• EXTRACTED RECORDS
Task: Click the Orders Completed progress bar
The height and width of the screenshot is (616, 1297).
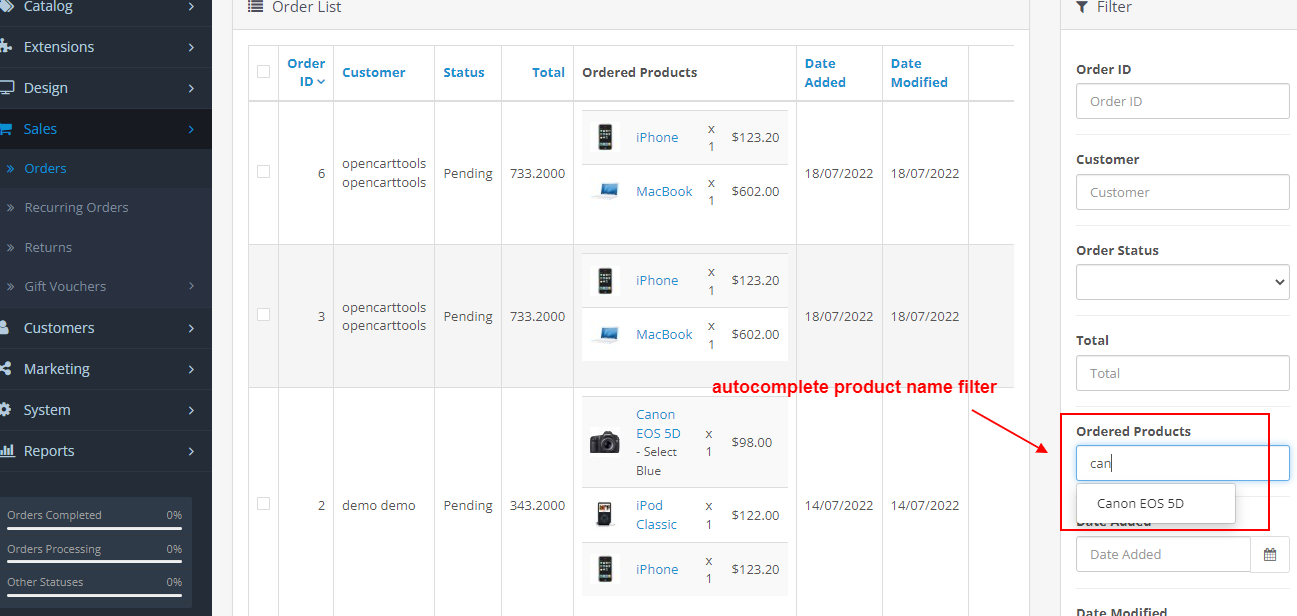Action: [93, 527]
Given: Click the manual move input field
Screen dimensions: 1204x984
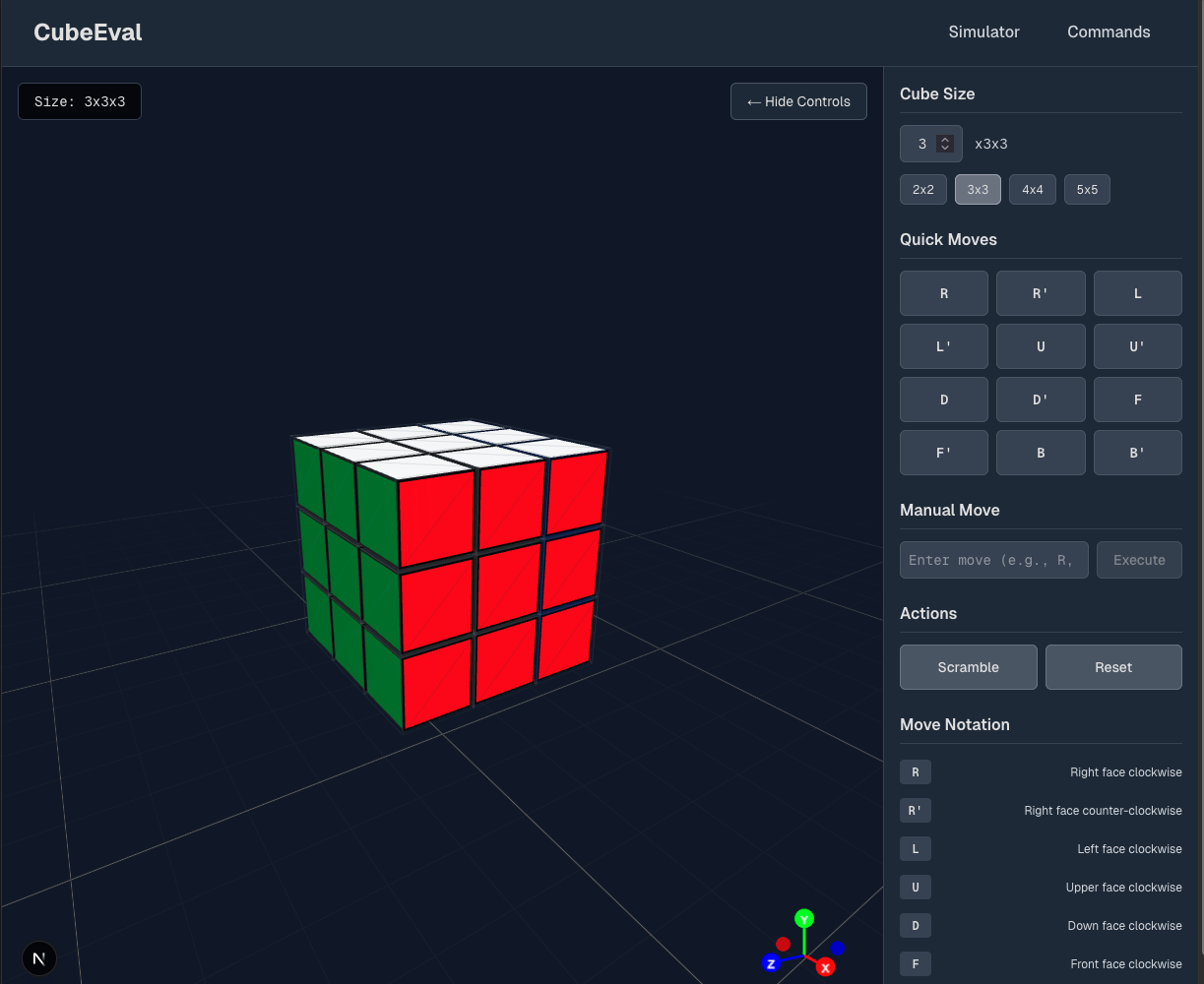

• WHAT YOU ARE ASKED TO DO
Please copy each line of the entries in which the word "Click" shows up.

• TASK ANSWER
Task: Click the Orders Completed progress bar
Given: Click the manual move input field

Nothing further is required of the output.